HomeNewsAnalysisGuatemala Arrests Show Something is Working
ANALYSIS

Guatemala Arrests Show Something is Working

GUATEMALA / 13 JUL 2011 BY STEVEN DUDLEY EN

With a recent series of high profile arrests, Guatemala's authorities, under the leadership of a new attorney general, are beginning to show their teeth. But while initial results have been positive, treacherous times await.

Just three days after the murder of Argentine folk singer Facundo Cabral, who was shot dead on July 9 while driving to Guatemala City airport, the government announced it had arrested three suspects.

Cabral was being driven by a business associate, Nicaraguan night club owner Henry Fariñas, who was badly injured in the attack. Authorities say Fariñas was the target of the multiple gunmen, who had been tracking him since the previous day.

The three suspects were part of a Guatemalan criminal network, but authorities said that they had been contracted by a group based in another Central American nation. Fariñas owns strip clubs in Guatemala, Honduras, Nicaragua, Costa Rica and Panama.

This swift action is stunning for a country that has grown accustomed to high levels of crime which normally go unresolved and unpunished. Attorney General Claudia Paz y Paz said the government had analyzed and processed information from security cameras, fingerprints, and old case files that connected the group to a car theft ring that doubles as an assassin network.

The Public Ministry and police said they had worked closely with the United Nations' Commission Against Impunity in Guatemala (Comision Internacional Contra la Impunidad in Guatemala - CICIG).

Perhaps to dispel any doubts about their quick judgement, the Government Ministry posted a detailed and chilling blow-by-blow account of the crime (See slideshow below, with InSight Crime's narration).

The arrests came just hours after another operation, less celebrated but equally stunning, which resulted in the arrest of several members of an organized criminal group which operates in close association with Mexican drug gang the Zetas.

Kevin Saul Overdick, who one newspaper identified as the son of kingpin Walter Overdick, was taken into custody along with five other alleged members of Overdick group, one of the most powerful Guatemalan criminal enterprises. They were preparing for what authorities called a "narco-fiesta" of horse races, cockfights and beer in the northern municipality of Ixcan, close to the Mexican border.

As InSight Crime details in a report to be released in the coming weeks, Overdick's organization provides logistical support and financial infrastructure for the Zetas. It also moves tons of cocaine through the eastern and northern part of the country on its way to the United States.

On Sunday, authorities captured five members of a different branch of the Overdick organization, including its leader Amner Millan Quijada, also in Ixcan. Millan Quijada runs a logistics group based in Coban that locals refer to as the "Chulamicos."

This success follows more than 40 arrests connected to the Zetas' brutal massacre of 27 farmworkers in May and murder of a Coban prosecutor days later, and the capture of three suspects in the unrelated murder of two mayoral candidates on the outskirts of the city. With these operations, the government has shown itself both capable and willing to take action.

This turnaround follows the inauguration of Claudia Paz y Paz as attorney general in December 2010. International and local analysts told InSight Crime that Paz y Paz is working hard to change the culture of an institution whose failures lie at the heart of the country's near 98 percent impunity rate.

The new attorney general has the right resume. She is a doctorate in human rights and criminal law. She worked with the storied human rights section of the archbishop's office in the early 1990s, which later produced a damning report about the country's war, placing most of the blame on the military for countless abuses and extrajudicial executions.

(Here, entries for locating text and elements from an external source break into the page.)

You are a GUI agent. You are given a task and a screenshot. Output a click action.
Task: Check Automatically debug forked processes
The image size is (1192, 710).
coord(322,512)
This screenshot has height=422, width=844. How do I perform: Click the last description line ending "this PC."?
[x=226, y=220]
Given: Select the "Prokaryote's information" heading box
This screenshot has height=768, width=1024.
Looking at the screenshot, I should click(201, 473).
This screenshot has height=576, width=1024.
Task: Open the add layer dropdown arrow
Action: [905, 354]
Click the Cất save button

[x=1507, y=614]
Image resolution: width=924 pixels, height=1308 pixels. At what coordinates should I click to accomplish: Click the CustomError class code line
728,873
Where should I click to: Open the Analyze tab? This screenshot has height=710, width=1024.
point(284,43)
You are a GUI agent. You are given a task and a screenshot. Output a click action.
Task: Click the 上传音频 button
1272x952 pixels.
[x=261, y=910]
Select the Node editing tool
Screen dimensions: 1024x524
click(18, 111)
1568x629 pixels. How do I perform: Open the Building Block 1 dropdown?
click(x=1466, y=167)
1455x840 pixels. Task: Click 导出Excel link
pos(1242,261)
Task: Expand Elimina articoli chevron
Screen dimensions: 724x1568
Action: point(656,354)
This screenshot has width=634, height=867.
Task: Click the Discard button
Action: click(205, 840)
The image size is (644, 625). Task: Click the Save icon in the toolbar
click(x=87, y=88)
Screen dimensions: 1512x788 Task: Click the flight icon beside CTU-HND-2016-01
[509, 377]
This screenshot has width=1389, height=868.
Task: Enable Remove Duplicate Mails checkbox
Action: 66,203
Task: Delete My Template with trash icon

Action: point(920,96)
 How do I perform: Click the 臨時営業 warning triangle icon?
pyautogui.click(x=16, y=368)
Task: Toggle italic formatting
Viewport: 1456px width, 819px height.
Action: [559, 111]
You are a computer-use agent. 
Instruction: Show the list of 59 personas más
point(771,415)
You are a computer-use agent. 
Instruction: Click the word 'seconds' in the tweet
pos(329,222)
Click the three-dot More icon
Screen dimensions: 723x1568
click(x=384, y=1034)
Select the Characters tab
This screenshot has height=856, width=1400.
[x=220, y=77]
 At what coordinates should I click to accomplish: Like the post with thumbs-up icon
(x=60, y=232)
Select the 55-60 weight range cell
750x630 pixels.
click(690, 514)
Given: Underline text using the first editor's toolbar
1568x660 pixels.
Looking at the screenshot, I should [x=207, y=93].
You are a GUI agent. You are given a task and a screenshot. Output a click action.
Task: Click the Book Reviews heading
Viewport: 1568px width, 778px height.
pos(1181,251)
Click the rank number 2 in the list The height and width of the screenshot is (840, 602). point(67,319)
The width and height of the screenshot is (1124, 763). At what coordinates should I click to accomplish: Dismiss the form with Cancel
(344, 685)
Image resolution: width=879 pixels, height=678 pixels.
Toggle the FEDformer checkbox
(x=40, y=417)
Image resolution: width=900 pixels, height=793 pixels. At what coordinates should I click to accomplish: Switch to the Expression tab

She also worked on the famous "Dos Erres" case, in which over 250 people were massacred by special forces from the Guatemalan army in 1982 (click here for pdf version of summary and resolution of case). The Inter-American Court of Human Rights condemned the state for the massacre in 2009.

But whether Paz y Paz's resolve, and the recent encouraging results, will translate into profound changes for the country remains to be seen, and may not depend wholly on her.

The Alvaro Colom administration has put other capable and powerful personalities in important positions, only to let them drown in the political cesspool that surrounds them -- most notably Helen Mack, the combative founder of the Myrna Mack Foundation.

Named after her slain sister, the foundation did more to break the invisible but formidable wall of impunity protecting the military and its operatives than any other Guatemalan non-governmental organization in the last 20 years. But since being called on to run the police reform commission, Mack has been frustrated, isolated and largely ineffective.

Colom is also enmeshed in a political struggle that may subsume all reform efforts. His ex-wife, Sandra Torres, who divorced him to be eligible to run for president, is now facing the possibility that the courts will block her candidacy for the September 11 elections.

Torres is already lagging in the polls behind a former military officer, Otto Perez Molina, whose possible connections to human rights abuses during the war and current political connections make it clear that he would remove Paz y Paz as soon as he took office.

But no matter what happens to the current attorney general, in her short time in office Paz y Paz has shown Guatemalans that change is possible, and that there are dedicated and determined officials in the Public Ministry. In other words, she has been a ray of light in a dark situation.